Um schon jetzt für etwas mehr Effizienz in der Intralogistik zu sorgen, hat das Unternehmen mithilfe der drei Studierenden die Wege mit ein paar Veränderungen im Auftragsmanagement optimiert. „Wir haben festgelegt, welche Stapler reine Transportstapler sind, also kein Material von unseren Lieferanten abladen, sondern die Ware von A nach B bringen. Jeder Fahrer hat somit seinen festen Aufgabenbereich anstatt nach dem Motto ‚Jeder macht alles‘ zu arbeiten“, erläutert Krampe. Um Leerfahrten zu vermeiden, sind bestimmte Fahrer nur im nördlichen Bereich des Areals unterwegs, andere nur im Süden. Allein dadurch spart das Logistik-Team 27 Prozent der Wege ein. „Die Kooperation mit der FH Münster hat sich für uns also schon jetzt gelohnt.
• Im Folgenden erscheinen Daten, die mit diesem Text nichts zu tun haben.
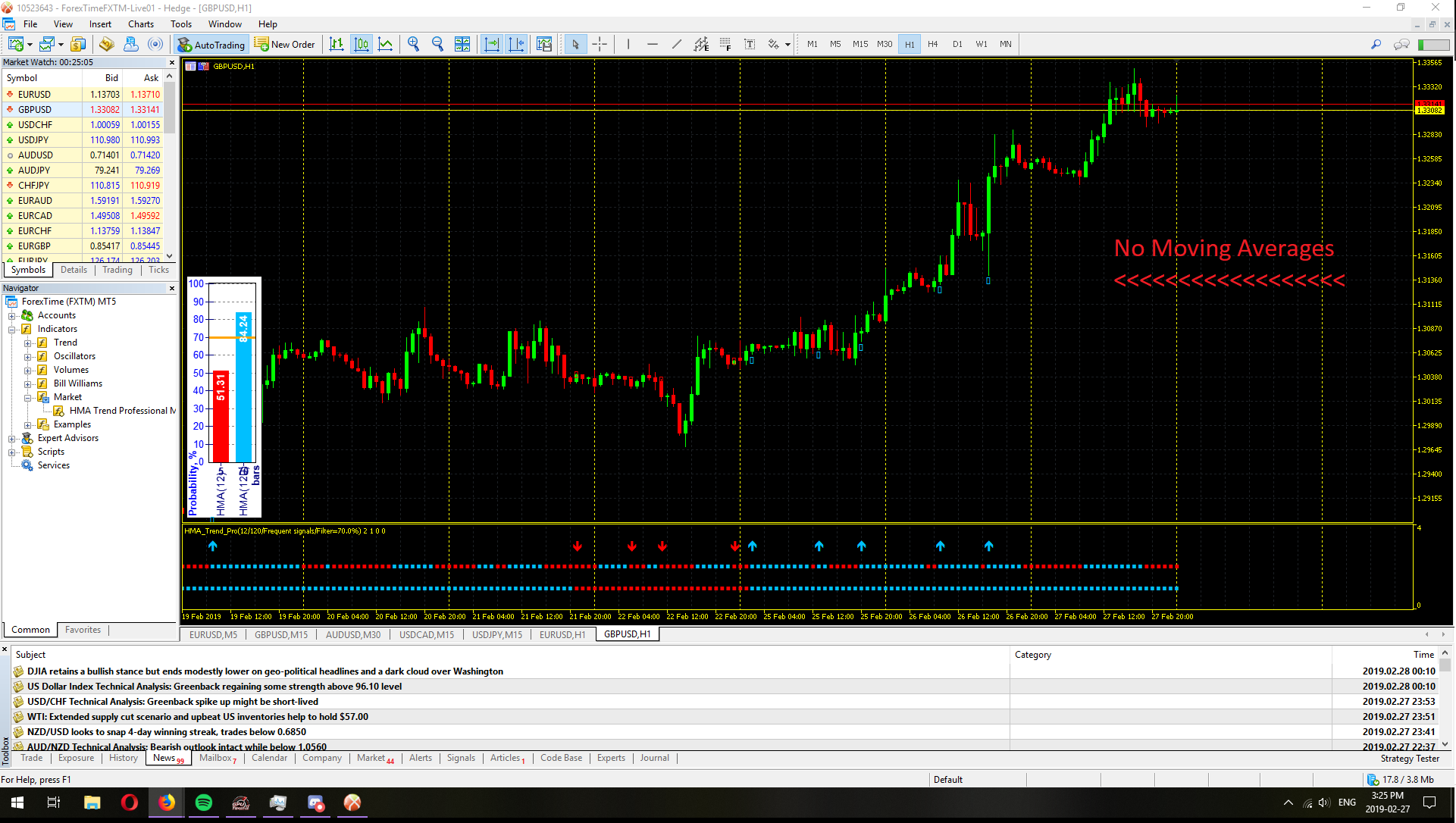The width and height of the screenshot is (1456, 823).
Task: Click the zoom in magnifier icon
Action: pyautogui.click(x=413, y=44)
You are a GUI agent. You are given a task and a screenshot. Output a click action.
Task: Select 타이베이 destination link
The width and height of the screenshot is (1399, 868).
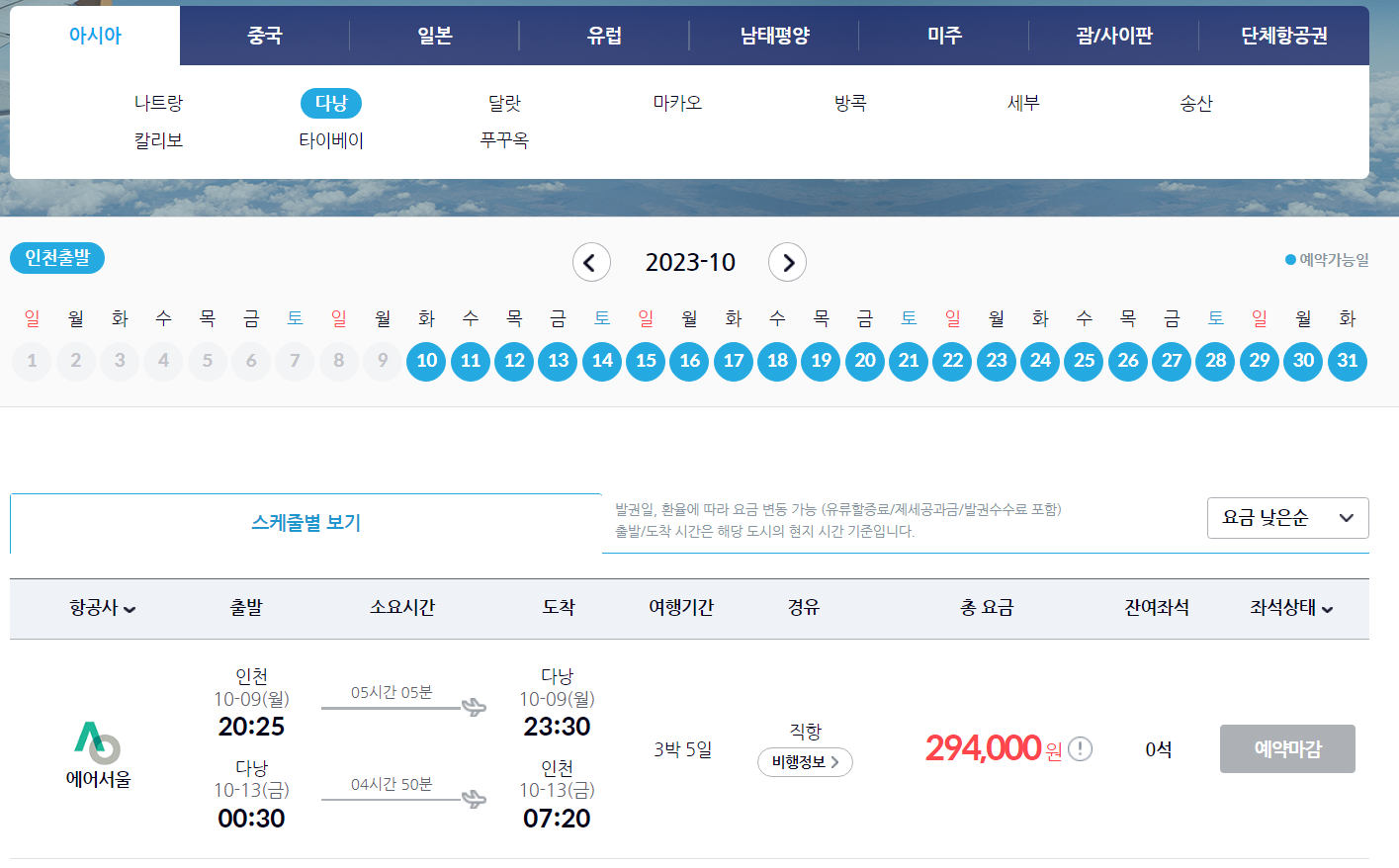coord(330,139)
Wir haben eine kurzfristige Brückenlösung und eine solide Entscheidungsgrundlage für eine langfristige Optimierung erhalten“, betont der Unternehmer. 
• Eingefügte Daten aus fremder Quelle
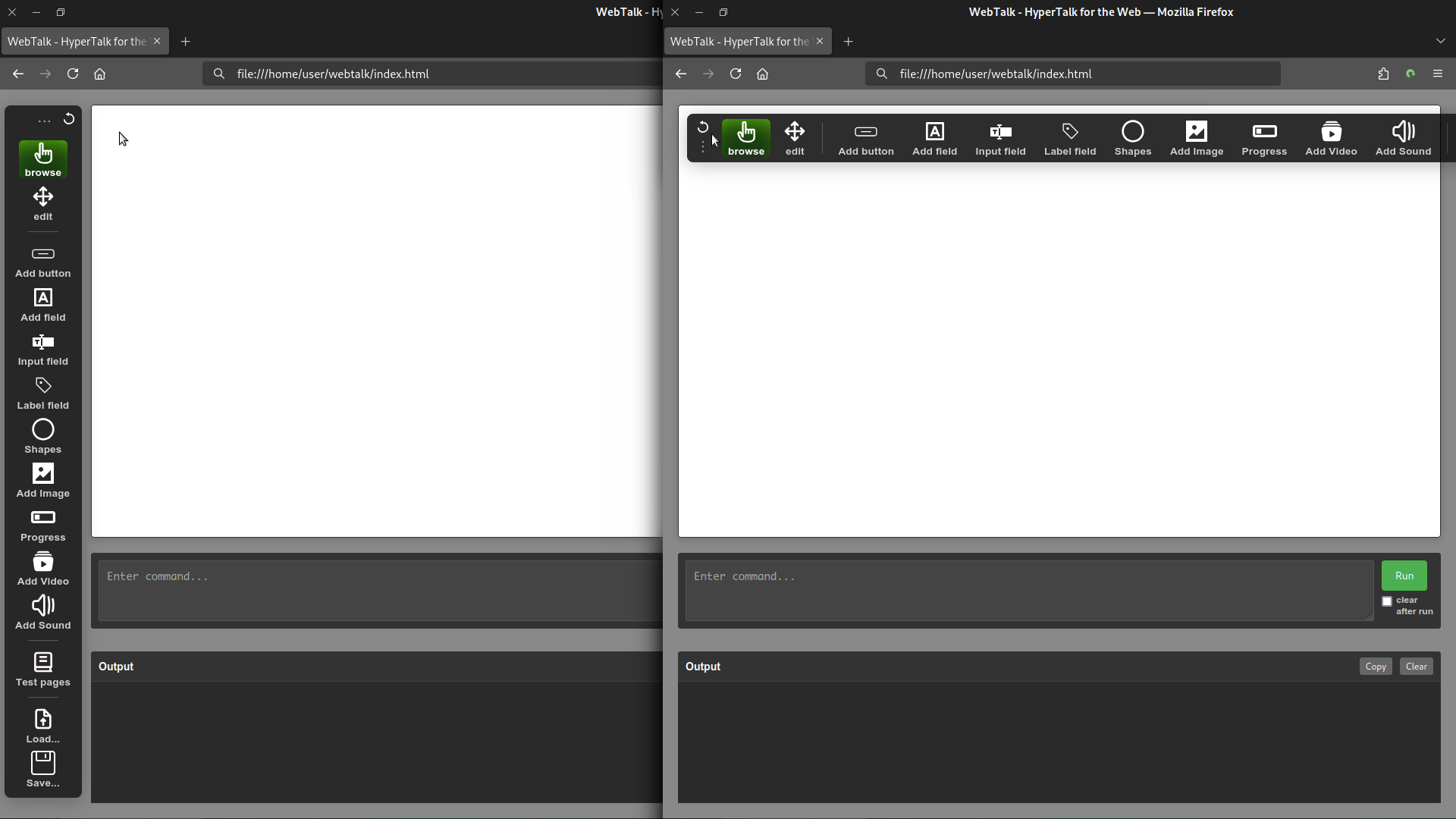Click Add button tool in left sidebar
The image size is (1456, 819).
42,262
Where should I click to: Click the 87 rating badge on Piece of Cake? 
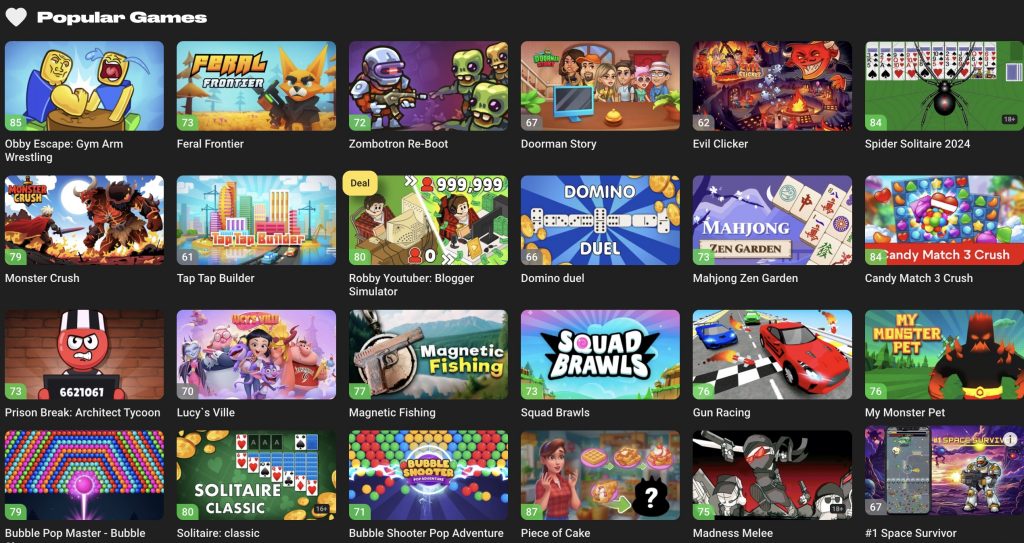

Das bestätigt auch Professor Dr. Carsten Feldmann: „Unser Auftrag als FH ist es, Wissenstransfer aus der Hochschule in die Wirtschaft zu betreiben. Mit derartigen Praxisprojekten gelingt das gewinnbringend für alle Beteiligten.“ Für ihn sind solche Kooperationen auch ein guter Weg, um Studierende und Unternehmen bei der Fachkräftesuche zusammenzubringen. „Aus den Praxisprojekten ergeben sich häufig Gelegenheiten, die Bachelor- oder Masterthesis in dem jeweiligen Unternehmen zu schreiben und anschließend als Arbeitnehmer übernommen zu werden. Die jungen Menschen haben schon tiefe Einblicke ins Unternehmen bekommen und beide Seiten konnten sich kennenlernen. Es gibt daher mittlerweile viele ‚Wiederholungstäter‘ unter den Betrieben in der Region, weil sie gute Erfahrungen beim Wissenstransfer gemacht haben“, weiß Feldmann aus Erfahrung. Dennoch gebe es aus seiner Sicht noch mehr Potenzial für die Zusammenarbeit zwischen Hochschulen und Unternehmen. „Viele Betriebe wissen leider gar nicht, dass es auch sehr niederschwellige Möglichkeiten für den Wissenstransfer gibt und solche Projekte auch für kleinere Unternehmen machbar sind. Sie können wertvolles Wissen für kleines Geld erwerben, da die Studierenden in der Regel über Praktikumsverträge während des Projekts bei den Unternehmen angestellt sind“, räumt er ein. Das Krampe-Projekt sei ein gutes Beispiel dafür, wie sich unkompliziert Geschäftsprozesse mithilfe von wissenschaftlichem Know-how innerhalb kürzester Zeit optimieren lassen. 

Anja Wittenberg


Professor Dr. Carsten Feldmann, Münster School of Business, FH Münster

Wie hoch der Gabelstapler-Verkehr auf dem Betriebsgelände bei Krampe ist, 
haben die Studierenden der FH Münster mittels IoT anhand von vier Staplern analysiert.